_Data for the task_
━━━━━━━━━━━━━━━━━━━━

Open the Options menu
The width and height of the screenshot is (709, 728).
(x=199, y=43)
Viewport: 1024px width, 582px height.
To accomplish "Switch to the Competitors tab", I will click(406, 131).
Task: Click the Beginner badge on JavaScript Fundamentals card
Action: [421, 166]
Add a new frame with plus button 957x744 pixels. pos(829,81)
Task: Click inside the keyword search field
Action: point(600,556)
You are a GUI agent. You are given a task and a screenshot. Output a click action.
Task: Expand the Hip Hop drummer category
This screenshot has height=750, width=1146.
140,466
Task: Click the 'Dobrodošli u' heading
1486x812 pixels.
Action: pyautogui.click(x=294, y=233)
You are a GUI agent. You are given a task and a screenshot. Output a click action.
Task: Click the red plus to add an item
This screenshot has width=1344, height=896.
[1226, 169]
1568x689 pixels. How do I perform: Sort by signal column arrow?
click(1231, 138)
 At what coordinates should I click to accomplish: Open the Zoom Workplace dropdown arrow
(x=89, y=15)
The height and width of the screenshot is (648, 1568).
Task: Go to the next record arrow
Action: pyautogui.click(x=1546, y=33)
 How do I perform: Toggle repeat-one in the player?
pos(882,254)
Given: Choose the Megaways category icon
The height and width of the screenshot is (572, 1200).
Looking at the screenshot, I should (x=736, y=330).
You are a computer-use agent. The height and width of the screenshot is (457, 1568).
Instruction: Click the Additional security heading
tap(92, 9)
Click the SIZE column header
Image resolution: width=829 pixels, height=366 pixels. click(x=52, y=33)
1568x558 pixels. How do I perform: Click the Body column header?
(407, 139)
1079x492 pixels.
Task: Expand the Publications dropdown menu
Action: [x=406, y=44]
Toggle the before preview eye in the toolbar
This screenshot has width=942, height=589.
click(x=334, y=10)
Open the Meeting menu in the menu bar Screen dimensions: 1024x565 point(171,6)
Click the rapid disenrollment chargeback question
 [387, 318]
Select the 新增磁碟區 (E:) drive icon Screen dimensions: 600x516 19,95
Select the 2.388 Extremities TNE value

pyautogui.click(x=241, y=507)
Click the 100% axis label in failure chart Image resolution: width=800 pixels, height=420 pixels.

━━━━━━━━━━━━━━━━━━━━

_What to produce_
Extract each record, keeping it identical to the original.

_Response for this exercise_
Open the Options menu
The width and height of the screenshot is (709, 728).
(x=199, y=43)
Viewport: 1024px width, 582px height.
To accomplish "Switch to the Competitors tab", I will click(406, 131).
Task: Click the Beginner badge on JavaScript Fundamentals card
Action: [421, 166]
Add a new frame with plus button 957x744 pixels. pos(829,81)
Task: Click inside the keyword search field
Action: point(600,556)
You are a GUI agent. You are given a task and a screenshot. Output a click action.
Task: Expand the Hip Hop drummer category
This screenshot has height=750, width=1146.
140,466
Task: Click the 'Dobrodošli u' heading
1486x812 pixels.
Action: pyautogui.click(x=294, y=233)
You are a GUI agent. You are given a task and a screenshot. Output a click action.
Task: Click the red plus to add an item
This screenshot has width=1344, height=896.
[1226, 169]
1568x689 pixels. How do I perform: Sort by signal column arrow?
click(1231, 138)
 At what coordinates should I click to accomplish: Open the Zoom Workplace dropdown arrow
(x=89, y=15)
The height and width of the screenshot is (648, 1568).
Task: Go to the next record arrow
Action: pyautogui.click(x=1546, y=33)
 How do I perform: Toggle repeat-one in the player?
pos(882,254)
Given: Choose the Megaways category icon
The height and width of the screenshot is (572, 1200).
Looking at the screenshot, I should (x=736, y=330).
You are a computer-use agent. The height and width of the screenshot is (457, 1568).
Instruction: Click the Additional security heading
tap(92, 9)
Click the SIZE column header
Image resolution: width=829 pixels, height=366 pixels. click(x=52, y=33)
1568x558 pixels. How do I perform: Click the Body column header?
(407, 139)
1079x492 pixels.
Task: Expand the Publications dropdown menu
Action: [x=406, y=44]
Toggle the before preview eye in the toolbar
This screenshot has width=942, height=589.
click(x=334, y=10)
Open the Meeting menu in the menu bar Screen dimensions: 1024x565 point(171,6)
Click the rapid disenrollment chargeback question
 [387, 318]
Select the 新增磁碟區 (E:) drive icon Screen dimensions: 600x516 19,95
Select the 2.388 Extremities TNE value

pyautogui.click(x=241, y=507)
Click the 100% axis label in failure chart Image resolution: width=800 pixels, height=420 pixels.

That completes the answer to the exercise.